►
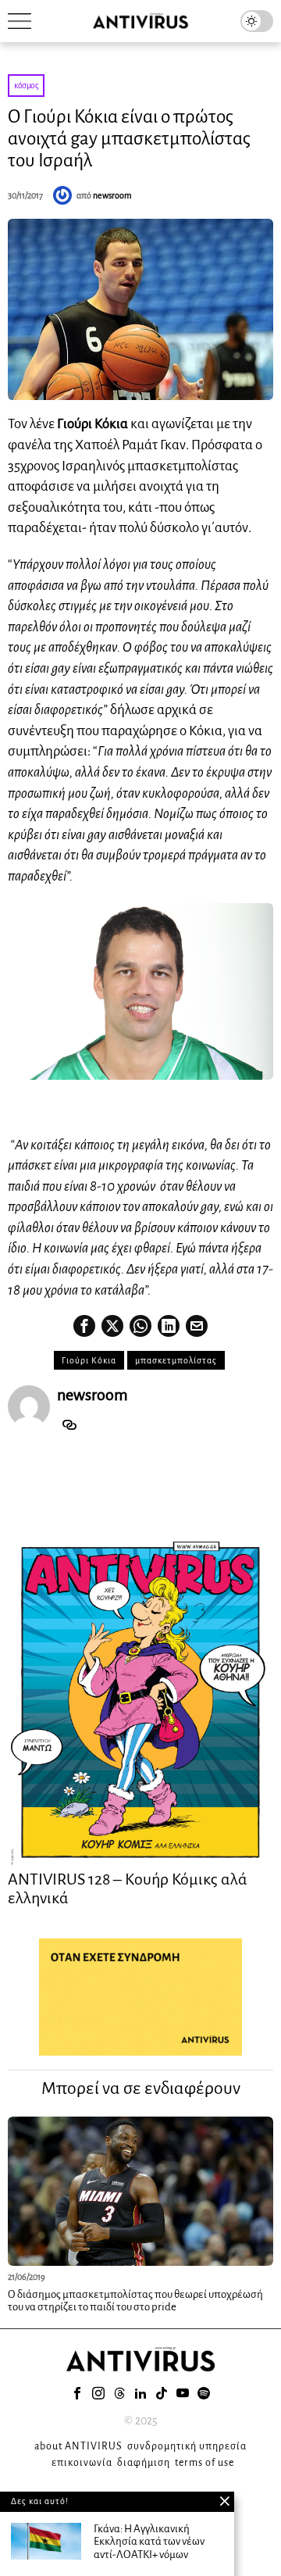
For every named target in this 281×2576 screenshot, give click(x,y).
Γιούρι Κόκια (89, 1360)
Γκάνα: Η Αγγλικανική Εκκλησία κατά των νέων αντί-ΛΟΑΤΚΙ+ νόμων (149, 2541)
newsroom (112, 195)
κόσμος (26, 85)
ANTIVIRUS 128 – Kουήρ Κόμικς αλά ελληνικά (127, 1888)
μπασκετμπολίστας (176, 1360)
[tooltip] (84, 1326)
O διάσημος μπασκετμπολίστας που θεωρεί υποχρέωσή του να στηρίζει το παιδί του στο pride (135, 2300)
◄
►
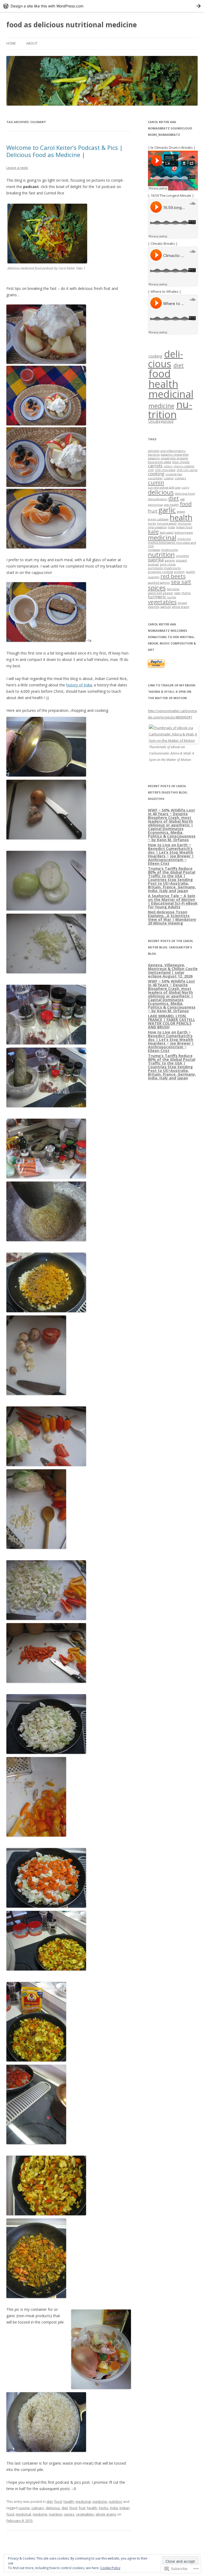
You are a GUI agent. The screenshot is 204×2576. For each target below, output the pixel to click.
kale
◄
### The problem
In the listing above, find the line with "newsroom (112, 195)" and the line with "O διάσημος μπασκετμπολίστας". Output those two lines and every line between them, exactly as written.

### Completed exercise
newsroom (112, 195)
κόσμος (26, 85)
ANTIVIRUS 128 – Kουήρ Κόμικς αλά ελληνικά (127, 1888)
μπασκετμπολίστας (176, 1360)
[tooltip] (84, 1326)
O διάσημος μπασκετμπολίστας που θεωρεί υποχρέωσή του να στηρίζει το παιδί του στο pride (135, 2300)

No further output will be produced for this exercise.